# I almost stab my mom with a butter knife.



## Nearsification (Jan 3, 2010)

Mother: Get off the computer
Me: Why?
Mother: Because your on too long
Me: -insert brother name here- plays Xbox all day. Why can't on be on the computer all day.
Mother: Just get off you NASTY FUCK.
*sarcasm and asswholeness starts to arrive from me.
Me. _Excuse you._ What did I do.
Mother: You had a bad attitude!
Me: I think its natural when somone calls you a_ nasty fuck._
Mother: Shut up!
Me: Well why would I do that when you called me a nasty fuck. I just lost the little respect I had for you when you called me a nasty fuck.
Mother: IM GONNA GET THE BELT!
Me: Have fun. *wonders to the kitchen to get food*
Mother: I got the belt!
*is sitting at the table*
Me: Touch me and I will not hesitate from stabbing you with this knife and fork.
Mother: I dare you too.
Me: Don't forget I will call the police.
Mother: *screams non-sense I did not listen to* 
* she angrily walks away*
*I continue to eat*


Me: Lemme get my ear phones
Brother: NOOO! I NEED THEM TO HERE!
Me: Just gimme em.
Brother: MOMMY *insert my name here* HIT ME!
Me: WTF
Mom: Starts yelling non-sense
Me: I did not hit him!
Mom: *screams more non-sense and walks away*
Me: *smacks my brother and takes my ear phones*

I am slowly loosing my sanity living with these people.
I don't even refer to them as my family anymore. They are "the people I live with"
How can I deal with people so utterly moody and annoying.....


----------



## soulstice (May 12, 2010)

Move out when you can... but for now, maybe you can find more interest that are outside the house, so you can be OUT more and away from the drama. Go out all day do your homework and studying at the library or park or something, find some outdoor hobbies, come back to sleep and the next day rinse and repeat. Don't let the drama get to you... Don't take it personally, life has ups and downs and crazy shit can always happen.. people can be moody for any amount of reason, focus on yourself, and what you need to do to minimize contact w/ drama until you can move out.

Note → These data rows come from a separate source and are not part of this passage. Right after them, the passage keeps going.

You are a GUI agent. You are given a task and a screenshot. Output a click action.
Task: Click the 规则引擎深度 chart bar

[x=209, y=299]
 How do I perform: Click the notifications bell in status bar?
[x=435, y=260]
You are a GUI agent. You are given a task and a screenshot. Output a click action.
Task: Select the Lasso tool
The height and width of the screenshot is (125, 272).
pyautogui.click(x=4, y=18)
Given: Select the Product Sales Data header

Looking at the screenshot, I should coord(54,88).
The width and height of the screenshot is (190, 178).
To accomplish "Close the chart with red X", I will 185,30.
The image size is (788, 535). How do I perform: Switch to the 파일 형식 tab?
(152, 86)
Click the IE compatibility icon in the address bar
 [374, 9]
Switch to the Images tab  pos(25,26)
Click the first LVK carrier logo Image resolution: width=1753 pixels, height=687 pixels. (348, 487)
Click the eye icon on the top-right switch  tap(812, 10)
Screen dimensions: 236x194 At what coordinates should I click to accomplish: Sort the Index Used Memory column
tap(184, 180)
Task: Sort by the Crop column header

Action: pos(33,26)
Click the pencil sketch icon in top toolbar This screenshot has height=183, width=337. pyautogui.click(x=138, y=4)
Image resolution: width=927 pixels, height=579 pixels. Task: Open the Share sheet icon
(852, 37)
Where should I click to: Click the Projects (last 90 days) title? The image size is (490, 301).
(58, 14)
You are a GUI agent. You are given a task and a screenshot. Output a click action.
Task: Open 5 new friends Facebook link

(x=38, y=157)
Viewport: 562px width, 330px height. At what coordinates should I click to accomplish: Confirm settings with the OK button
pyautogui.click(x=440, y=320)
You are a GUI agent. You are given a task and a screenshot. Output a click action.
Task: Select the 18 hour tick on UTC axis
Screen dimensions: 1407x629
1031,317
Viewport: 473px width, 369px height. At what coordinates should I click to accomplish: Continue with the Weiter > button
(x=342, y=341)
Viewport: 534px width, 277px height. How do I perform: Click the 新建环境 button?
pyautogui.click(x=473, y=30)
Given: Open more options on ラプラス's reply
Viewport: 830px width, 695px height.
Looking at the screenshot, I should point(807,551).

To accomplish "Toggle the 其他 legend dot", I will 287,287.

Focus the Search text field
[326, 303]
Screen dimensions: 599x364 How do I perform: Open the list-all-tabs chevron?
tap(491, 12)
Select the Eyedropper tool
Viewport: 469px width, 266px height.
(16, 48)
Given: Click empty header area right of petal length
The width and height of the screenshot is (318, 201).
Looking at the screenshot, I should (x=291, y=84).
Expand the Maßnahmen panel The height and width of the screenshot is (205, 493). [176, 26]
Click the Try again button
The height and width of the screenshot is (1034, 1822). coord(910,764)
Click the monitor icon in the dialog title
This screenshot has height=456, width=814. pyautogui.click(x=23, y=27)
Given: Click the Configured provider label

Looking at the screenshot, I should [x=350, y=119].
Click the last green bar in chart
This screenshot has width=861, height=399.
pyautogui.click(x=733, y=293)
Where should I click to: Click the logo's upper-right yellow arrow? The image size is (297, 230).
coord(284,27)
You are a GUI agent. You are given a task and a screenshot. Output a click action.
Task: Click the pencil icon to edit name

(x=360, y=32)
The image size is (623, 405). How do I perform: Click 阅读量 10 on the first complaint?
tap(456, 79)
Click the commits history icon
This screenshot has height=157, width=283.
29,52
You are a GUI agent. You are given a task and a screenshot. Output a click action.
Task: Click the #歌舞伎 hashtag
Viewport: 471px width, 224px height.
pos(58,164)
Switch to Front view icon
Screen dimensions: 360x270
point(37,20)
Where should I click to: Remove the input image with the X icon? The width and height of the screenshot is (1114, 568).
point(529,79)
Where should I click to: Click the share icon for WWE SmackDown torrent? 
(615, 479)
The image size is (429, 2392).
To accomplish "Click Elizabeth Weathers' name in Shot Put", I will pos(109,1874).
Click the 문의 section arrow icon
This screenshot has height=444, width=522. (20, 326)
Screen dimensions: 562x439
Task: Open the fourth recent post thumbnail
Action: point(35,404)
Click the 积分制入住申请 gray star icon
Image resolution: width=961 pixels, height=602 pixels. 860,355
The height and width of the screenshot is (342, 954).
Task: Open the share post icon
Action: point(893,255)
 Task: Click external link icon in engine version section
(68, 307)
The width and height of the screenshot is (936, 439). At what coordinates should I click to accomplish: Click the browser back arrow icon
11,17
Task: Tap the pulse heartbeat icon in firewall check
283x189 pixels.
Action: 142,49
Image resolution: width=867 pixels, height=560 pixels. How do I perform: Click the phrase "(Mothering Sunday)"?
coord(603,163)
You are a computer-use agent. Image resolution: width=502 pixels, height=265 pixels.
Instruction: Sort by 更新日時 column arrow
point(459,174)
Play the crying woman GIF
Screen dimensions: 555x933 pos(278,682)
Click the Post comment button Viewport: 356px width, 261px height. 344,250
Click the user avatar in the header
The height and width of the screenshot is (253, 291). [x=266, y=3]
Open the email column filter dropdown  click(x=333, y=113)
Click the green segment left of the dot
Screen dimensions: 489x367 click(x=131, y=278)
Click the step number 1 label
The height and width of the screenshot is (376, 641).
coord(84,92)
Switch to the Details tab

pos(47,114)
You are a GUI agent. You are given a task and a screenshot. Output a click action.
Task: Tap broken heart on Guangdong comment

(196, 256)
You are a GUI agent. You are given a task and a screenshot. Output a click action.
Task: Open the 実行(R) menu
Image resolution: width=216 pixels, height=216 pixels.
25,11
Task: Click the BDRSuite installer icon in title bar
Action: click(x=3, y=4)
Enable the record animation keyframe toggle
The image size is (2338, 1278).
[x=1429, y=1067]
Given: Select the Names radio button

Another approach could be to find the source(s) of all these problems and find ways to live smoothly and effectively together but this is much harder because it depends on the other parties involved as well as many other factors.

Best Wishes,
Soulstice


----------



## AgentSH (Feb 1, 2010)

I am thus far disappointed in your ability to start a revolution, Herr Doktor.


----------



## BlissfulDreams (Dec 25, 2009)

I feel for you. I have to deal with similar nonsensical, emotional outbursts from my family and I feel like I am the only sane one in my household. I don't know how old you are but if you're old enough to move out, you should probably look into doing so, if only for the reason that you're interested in keeping your sanity. It can't be good for your mind to hear insults all the time and dealing with illogical, immature, and crazy people all day can start to make you feel like you're the crazy one. But if you can't afford to move out (like me), try to put up with it but surround yourself with good people so that their support and encouragement can counteract the negativity that surrounds you at home.

If your mom is like my mom, if you bring up the fact that she hurt you with her comments a few days after she did it, she may deny the fact that she ever said such things and accuse you of making it up to make her look bad. I don't know if your mom is on that level of crazy yet but your brother sounds like my ISFP sister. *hug*


----------



## Midnight Runner (Feb 14, 2010)

I know I keep suggesting this to people to help with anger management, but seriously, a martial art that you get to spar a lot in would probably help you relieve some of your anger and frustration in a manner that is acceptable. I know that doing Judo has helped tremendously with my anger problems. Plus it will get you out of the house, making your mom happy, and away from your brother making you happier.


----------



## HannibalLecter (Apr 18, 2010)

I had a witty remark, but I fear it would be ill-suited.
Most people are emotional, and thus are illogical. If you are one of the few lucky ones (me included), who have managed to ward off most emotionalities, than you are well off. I fear, as well, that this is not the case.
Eventually you can move out. If they severely abuse you, you can get out. However, that would not be a wise idea. You are only fifteen, you'd most likely be placed in foster care: not a very good experience. 
You can continue living with them for a few more years. It shall be unfair, but that is what life is: unfairness.
You could run away, but life will be much worse for you under that condition.
So, if you want to make your life better, and remain with your parents (best choice): Be a better son. Sure, you could view yourself as being in the 'pink of perfection', but that only matters if they see you the same way. Do chores without being asked, don't spend so much time on the computer, etc.
One last thing: Have you a girlfriend? If you do, being with her may alleviate some of your stress.


----------



## Third Engine (Dec 28, 2009)

This might sound crazy, but move out of that state as soon as you can (I don't want to disclose it for everyone to see). My mom had the exact same problem that you had growing up in that same place, and only we moved about 1000 miles away did her (and our, for that matter) family troubles go away. I think it's something in the water up there.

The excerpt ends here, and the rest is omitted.